Dr. David Faiman, Director of Israel's National Center and Chairman of the Department of Solar Energy & Environmental Physics at Ben-Gurion University of the Negev, specializes in the large-scale provision of electric power from solar energy.

Professor Nadarajah Narendran, Director of Research at the Lighting Research Center at Rensselaer Polytechnic Institute, specializes in optics, optoelectronics, and lighting. His main area of research is solid-state lighting. To reflect on the past, in your opinion, what has been the most exciting part of your field over the past 10-15 years or so – especially if this is something that most people would not have predicted to be exciting 10-15 years ago?

Narendran: Semiconductor light sources displacing traditional incandescent and gas discharge light sources in lighting applications.

Faiman: First, that concentrator photovoltaics is capable of being cost-competitive with fossil fuel, in sunny parts of the world. Second, that solar and wind power could be as "cheap" as hospitals, schools and roads, if they were all paid for with our taxes. What do you predict will be one or some of the most exciting discoveries or advances in your field in the next 10-15 years?

Narendran: Solid-state light sources catering to the dynamic lighting needs of people with very little energy use.

Faiman: I don't make predictions. But the most important area for research is electrical storage – in order to enable the intermittent output from solar and wind generators to be readily available for the needs of the electricity grid. Where do you see personal electronics going in the next 10-20 years? What kinds of devices might we have, and how will we interact with them?

Narendran: Personal electronics (like smart phones) interacting and controlling appliances within and remote from the space one occupies. Which alternative energy generation technology (such as solar, concentrated solar, wind, geothermal, etc.) do you think will grow the most in the next 10 or 20 years? Why?

Faiman: I don't make predictions. Generally, they all need to grow. In fact, their respective growth rates will depend upon the whim of politicians, followed by VCs. Do you think one of these alternative technologies will eventually become dominant to the same extent that oil, coal, and gas are now? Why or why not?

Faiman: Probably, ONLY if the oil, coal, gas industry lets it happen, or if some powerful and independent government (e.g., that of China) makes it happen. Do you think we will ever become independent of oil, coal, and/or gas? Why or why not?

Faiman: Technically we could. But whether we will depends on a host of political considerations. Twenty years from now, will most of our cars still be fueled by gasoline? If you think "yes," what about in 50 years? What will be the most difficult part in making this transition?

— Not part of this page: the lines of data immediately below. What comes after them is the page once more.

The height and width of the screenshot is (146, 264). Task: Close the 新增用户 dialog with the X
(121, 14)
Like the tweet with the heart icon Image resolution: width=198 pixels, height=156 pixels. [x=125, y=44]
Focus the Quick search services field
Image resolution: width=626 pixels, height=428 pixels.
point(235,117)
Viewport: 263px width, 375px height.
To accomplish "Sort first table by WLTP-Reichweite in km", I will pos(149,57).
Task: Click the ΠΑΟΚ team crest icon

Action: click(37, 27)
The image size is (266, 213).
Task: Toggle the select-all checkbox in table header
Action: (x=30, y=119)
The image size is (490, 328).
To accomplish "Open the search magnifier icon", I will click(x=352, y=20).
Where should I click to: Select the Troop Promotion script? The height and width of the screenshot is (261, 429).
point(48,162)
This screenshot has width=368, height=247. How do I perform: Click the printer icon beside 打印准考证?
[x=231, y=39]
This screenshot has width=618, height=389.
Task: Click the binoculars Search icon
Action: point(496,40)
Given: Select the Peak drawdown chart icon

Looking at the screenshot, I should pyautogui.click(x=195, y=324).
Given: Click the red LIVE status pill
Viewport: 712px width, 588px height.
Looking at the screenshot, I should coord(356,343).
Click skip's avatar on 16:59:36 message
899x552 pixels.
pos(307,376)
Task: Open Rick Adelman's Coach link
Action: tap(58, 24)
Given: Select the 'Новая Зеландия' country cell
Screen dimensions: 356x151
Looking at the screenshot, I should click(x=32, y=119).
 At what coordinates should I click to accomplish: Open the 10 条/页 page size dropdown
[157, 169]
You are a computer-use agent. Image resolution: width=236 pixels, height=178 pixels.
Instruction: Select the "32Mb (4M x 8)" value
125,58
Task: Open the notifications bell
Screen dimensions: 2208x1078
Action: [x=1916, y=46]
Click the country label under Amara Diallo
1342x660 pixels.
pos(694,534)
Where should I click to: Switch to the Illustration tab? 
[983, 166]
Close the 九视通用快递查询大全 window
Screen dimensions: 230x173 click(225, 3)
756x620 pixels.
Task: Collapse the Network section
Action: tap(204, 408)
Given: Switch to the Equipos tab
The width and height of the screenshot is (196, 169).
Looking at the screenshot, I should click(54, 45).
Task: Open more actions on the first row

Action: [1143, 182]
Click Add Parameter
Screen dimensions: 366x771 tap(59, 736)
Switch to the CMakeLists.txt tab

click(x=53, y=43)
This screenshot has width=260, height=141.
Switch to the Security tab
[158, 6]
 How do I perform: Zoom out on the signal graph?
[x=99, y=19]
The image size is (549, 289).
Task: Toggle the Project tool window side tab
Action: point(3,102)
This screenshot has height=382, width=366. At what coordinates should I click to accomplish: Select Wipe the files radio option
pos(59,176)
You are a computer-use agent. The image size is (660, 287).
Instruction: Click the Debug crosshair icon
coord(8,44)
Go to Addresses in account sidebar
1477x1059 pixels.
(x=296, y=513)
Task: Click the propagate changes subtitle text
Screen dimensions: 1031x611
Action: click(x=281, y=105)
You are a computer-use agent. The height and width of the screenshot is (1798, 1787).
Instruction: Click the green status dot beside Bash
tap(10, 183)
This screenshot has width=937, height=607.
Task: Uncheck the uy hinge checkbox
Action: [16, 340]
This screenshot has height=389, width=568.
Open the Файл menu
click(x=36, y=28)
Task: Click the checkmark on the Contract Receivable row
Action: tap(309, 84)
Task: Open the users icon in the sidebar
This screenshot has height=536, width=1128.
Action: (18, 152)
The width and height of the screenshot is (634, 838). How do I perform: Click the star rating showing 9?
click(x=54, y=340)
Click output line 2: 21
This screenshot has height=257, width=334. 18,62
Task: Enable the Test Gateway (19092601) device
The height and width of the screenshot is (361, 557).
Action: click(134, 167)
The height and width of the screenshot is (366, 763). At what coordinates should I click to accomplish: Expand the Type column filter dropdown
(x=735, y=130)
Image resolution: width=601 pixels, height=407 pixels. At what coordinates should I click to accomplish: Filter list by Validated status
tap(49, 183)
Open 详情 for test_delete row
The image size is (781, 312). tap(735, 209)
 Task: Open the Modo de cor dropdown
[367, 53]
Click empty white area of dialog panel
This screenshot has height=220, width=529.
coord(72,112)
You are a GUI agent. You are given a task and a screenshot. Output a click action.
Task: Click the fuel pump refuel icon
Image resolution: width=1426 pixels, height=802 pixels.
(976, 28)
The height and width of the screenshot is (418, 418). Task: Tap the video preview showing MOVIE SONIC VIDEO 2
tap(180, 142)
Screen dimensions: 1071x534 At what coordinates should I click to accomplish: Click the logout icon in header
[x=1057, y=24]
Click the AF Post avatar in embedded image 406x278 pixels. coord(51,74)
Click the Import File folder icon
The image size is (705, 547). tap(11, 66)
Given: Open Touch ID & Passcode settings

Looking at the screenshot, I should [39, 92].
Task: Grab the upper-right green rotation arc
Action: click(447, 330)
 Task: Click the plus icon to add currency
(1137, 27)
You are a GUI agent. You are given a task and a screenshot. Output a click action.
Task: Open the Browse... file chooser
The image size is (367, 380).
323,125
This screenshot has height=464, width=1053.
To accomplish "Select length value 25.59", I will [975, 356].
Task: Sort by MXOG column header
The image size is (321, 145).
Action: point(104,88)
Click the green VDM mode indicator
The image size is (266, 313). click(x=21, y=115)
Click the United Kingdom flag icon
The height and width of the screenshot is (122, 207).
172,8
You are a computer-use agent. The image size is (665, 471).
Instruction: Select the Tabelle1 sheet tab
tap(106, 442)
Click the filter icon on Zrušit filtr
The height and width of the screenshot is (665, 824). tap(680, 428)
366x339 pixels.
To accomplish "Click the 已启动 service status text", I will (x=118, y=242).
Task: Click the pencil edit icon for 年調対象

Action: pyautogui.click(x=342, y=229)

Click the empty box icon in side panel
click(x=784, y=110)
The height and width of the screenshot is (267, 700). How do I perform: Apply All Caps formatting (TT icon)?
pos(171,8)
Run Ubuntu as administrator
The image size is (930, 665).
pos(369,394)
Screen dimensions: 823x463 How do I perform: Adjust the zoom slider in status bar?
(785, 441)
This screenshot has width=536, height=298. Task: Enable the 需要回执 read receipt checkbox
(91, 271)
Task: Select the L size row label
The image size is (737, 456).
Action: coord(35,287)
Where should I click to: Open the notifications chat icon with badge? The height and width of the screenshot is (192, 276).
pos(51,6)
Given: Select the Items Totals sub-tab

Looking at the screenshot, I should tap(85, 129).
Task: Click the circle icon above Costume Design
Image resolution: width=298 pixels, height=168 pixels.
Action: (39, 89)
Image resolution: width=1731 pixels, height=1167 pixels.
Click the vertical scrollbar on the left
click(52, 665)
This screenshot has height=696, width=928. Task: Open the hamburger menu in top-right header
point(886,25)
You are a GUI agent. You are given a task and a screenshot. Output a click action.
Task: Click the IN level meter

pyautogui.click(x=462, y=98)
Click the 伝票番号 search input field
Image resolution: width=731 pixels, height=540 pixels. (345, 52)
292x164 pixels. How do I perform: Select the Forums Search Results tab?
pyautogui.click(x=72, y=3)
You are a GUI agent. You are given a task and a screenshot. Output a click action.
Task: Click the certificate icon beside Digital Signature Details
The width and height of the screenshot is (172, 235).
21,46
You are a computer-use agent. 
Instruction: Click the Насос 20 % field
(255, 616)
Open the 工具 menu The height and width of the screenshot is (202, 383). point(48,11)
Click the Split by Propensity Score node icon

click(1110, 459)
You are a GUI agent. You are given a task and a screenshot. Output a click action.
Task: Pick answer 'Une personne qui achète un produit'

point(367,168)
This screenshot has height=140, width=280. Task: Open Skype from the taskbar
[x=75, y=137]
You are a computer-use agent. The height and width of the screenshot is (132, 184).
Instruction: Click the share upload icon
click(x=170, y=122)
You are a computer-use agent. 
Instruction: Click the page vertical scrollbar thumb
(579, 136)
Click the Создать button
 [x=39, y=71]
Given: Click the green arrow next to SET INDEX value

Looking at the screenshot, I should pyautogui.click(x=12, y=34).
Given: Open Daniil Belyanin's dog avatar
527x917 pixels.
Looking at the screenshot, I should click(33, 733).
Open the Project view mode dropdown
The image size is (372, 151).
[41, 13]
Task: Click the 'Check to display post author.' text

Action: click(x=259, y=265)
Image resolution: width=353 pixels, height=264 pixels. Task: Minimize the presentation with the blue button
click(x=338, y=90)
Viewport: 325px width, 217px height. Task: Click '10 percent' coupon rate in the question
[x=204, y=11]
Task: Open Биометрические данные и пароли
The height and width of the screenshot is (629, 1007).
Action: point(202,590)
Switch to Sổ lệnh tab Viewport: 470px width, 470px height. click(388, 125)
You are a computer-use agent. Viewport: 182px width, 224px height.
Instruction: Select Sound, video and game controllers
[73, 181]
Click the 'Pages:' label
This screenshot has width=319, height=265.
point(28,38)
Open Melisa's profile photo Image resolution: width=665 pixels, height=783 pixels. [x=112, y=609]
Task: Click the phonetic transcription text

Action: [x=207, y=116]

Faiman: I prefer to focus on what could happen: (1) Electric cars are an exciting potential for the near term, which, as has been amply demonstrated, is a practical possibility; (2) For the longer term, we need to develop liquid hydrogen as an alternative for hydrocarbon fuels. To this end, there are two fundamental scientific problems that must be solved: a physics problem (how to prevent the tiny hydrogen molecules from percolating out through the walls of their containment tank), and a chemistry problem (how to reduce the extreme flammability of this element). If you don't mind really speculating, what do you think the world will look like 100 years from now, or more? Your thoughts may be influenced by your field of expertise, or may be more generally influenced by your life overall.

Narendran: Lighting playing a much greater role in our daily life, completely changing the way we implement lighting within our built environments and how we our spaces with LEDs and OLEDs, and people realizing their value.

Faiman: One hundred years ago, there were two World Wars ahead of us. If we can prevent one more during the next 100 years, Dayenu!

From my field of expertise: it would be nice if our great grandchildren would find it hard to believe that electricity was once generated by burning stuff that they dug out of the ground.

From another part of my life: It would also be nice if the music and reputation of Giacomo Meyerbeer could be restored to where Berlioz, Bizet and Saint Saens placed them, viz, on a par with "Beethoven, Leonardo and Raphael" (Bizet), and not in the pit in which Wagner, Schumann and Mendelssohn ["That jew banker who happens to write music" (Wagner)] successfully buried them during the 20th century.